Winchester - Month One

                My first month in Winchester has officially come and gone, and WOW have I enjoyed my time.

               The first few days were so fun! So many new faces, yummy food, and so many laughs, but the following week was really hard. Two of my roommates were out of town, and the other one had to work a lot. I felt very lonely and missed home a lot – All of my people and all of my places. I cried quite a few times wondering if I had made the right decision in moving to Winchester. I talked to my counselor about it (shout out to Lisa, she’s literally the best) and she suggested trying to fill my time as much as I could. To go read somewhere, site see (I live in a historical district so that’s neat), meet more people and make plans with them.. So I did!

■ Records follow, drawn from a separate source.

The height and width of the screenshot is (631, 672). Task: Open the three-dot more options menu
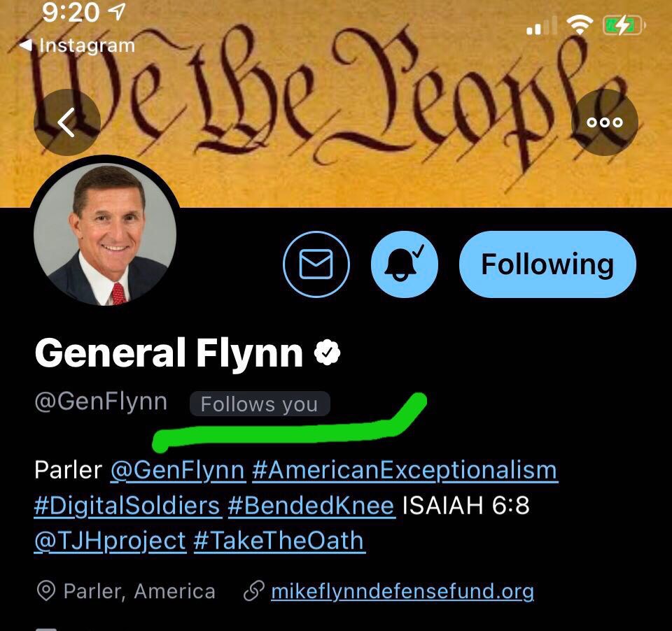coord(606,122)
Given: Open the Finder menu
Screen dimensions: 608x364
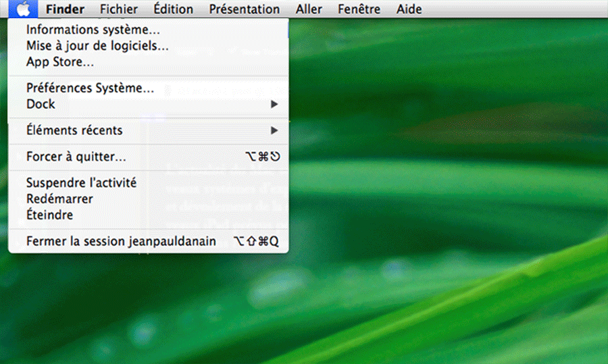Looking at the screenshot, I should tap(65, 9).
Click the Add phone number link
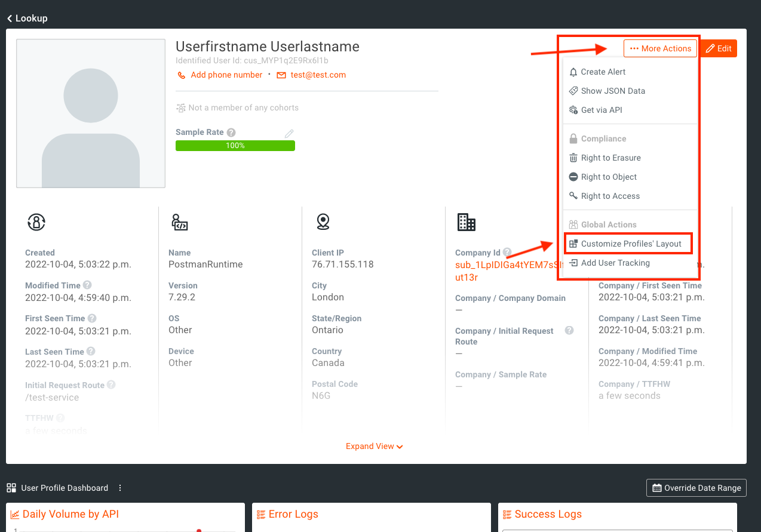Screen dimensions: 761x532 (x=226, y=75)
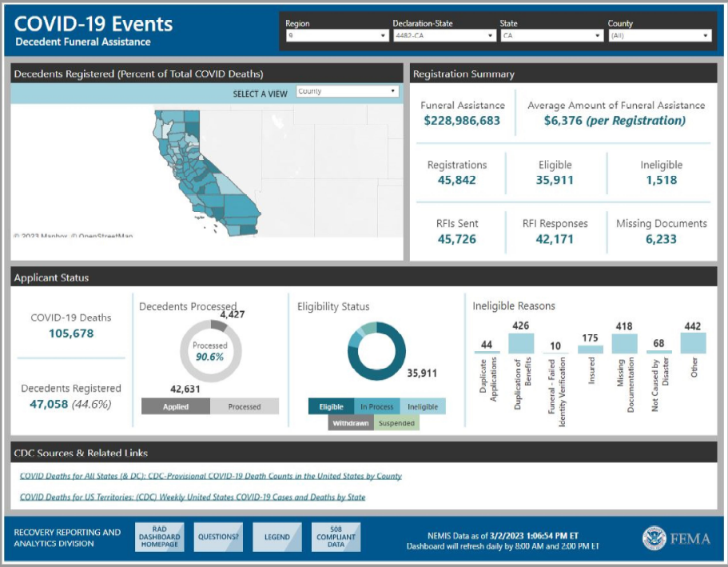Image resolution: width=728 pixels, height=567 pixels.
Task: Toggle the Eligible legend filter
Action: (x=331, y=407)
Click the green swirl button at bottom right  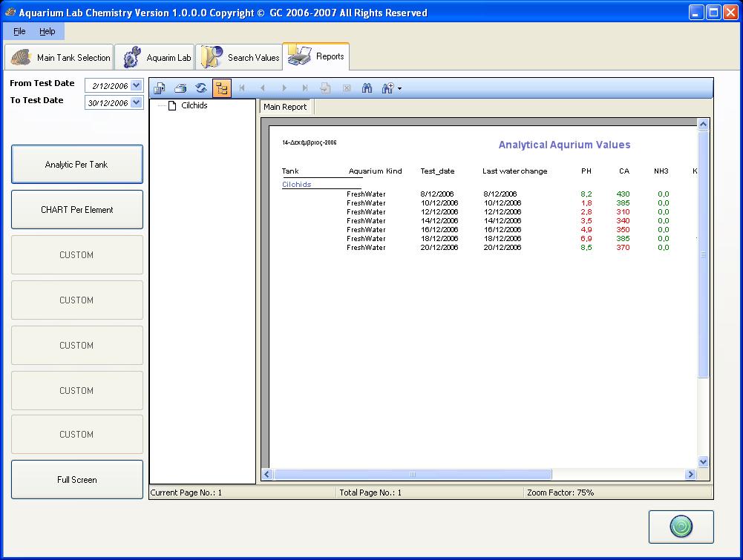(681, 527)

                I went to this cute ‘lil coffee shop called Hopscotch near my house. I read, wrote letters to some friends, had some quite time, and painted. I decided this would be my new spot – It reminds me of Scouts/Coffee Expressions from back home and I like that. I thought about all of the time I would be spending here and felt happy about it.

                A few days after that, I went to one of the local high schools named John Handley. They have this big hill behind the school, and if you walk to the top of it, you have the sweetest view of Winchester. I prayed for the kiddos there and for the future relationships that might develop through Young Life. I prayed that I wouldn’t compare my hometown to this new place, to not diminish it’s people and experiences, to not put it in a box. I prayed that I would have fresh eyes and a servant’s heart for these kids and this community.

                I got a job at Planet Fitness, and I’ve made some cool friends through that. All of the old people who work out there always seem to love the fact that I’m from Ohio ad laugh about how I say pop instead of soda.  Also, one asked me if my car was rusty and I told him I don’t think that’s a stereotype about people from Ohio? He laughed and walked away, and I am still confused.

                Besides missing my people back home, I’ve learned that moving away has proved not as scary as my anxiety tried to convince me it would be. Don’t get me wrong, some days are really hard and I struggle with being here and my heart aches. But I’ve realized I’m still doing a lot of the same things I did back home, here – Still eating lots of chicken, still being weird, and still crying at cute videos of weddings/soldiers coming home/home births. I’ve gained some new friends, new places to hang, and a new connection to Jesus I hadn’t yet experienced. He’s showing me what stepping out of the boat looks like – The risk in sinking, but the reward if I try to trust Him. But mostly that He’s here either way.


But that’s all for now! Just wanted to give a quick update on my life and to say hello. If any of you from Ohio are reading this, please give my mom a hug for me, thanks!